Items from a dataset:
---+---
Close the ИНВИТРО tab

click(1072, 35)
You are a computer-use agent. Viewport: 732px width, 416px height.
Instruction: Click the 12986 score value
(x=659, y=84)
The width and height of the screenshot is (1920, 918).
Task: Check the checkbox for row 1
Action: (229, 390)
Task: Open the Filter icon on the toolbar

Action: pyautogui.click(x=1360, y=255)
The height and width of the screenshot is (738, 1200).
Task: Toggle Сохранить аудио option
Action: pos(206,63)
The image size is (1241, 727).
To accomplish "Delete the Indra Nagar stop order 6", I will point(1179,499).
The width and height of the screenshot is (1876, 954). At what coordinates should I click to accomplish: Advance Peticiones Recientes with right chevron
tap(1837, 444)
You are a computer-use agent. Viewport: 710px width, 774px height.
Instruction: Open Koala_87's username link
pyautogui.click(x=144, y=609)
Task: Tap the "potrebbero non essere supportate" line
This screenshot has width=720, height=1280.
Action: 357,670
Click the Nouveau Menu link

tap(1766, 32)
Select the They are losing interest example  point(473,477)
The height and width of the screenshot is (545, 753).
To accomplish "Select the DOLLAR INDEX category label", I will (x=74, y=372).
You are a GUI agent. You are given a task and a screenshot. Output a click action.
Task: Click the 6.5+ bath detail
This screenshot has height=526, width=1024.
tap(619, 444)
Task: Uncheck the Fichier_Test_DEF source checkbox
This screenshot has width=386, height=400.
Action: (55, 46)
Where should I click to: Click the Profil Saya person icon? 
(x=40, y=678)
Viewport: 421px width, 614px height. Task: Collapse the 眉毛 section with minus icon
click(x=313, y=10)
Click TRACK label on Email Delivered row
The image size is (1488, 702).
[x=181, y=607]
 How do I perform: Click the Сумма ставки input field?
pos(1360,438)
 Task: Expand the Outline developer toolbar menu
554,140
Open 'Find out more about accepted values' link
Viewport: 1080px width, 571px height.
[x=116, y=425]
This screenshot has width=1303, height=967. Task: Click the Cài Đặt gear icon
---+---
## What is expected
Copy each line of the entries that includes the word "Select".

## Answer for this exercise
Select the They are losing interest example  point(473,477)
To accomplish "Select the DOLLAR INDEX category label", I will (x=74, y=372).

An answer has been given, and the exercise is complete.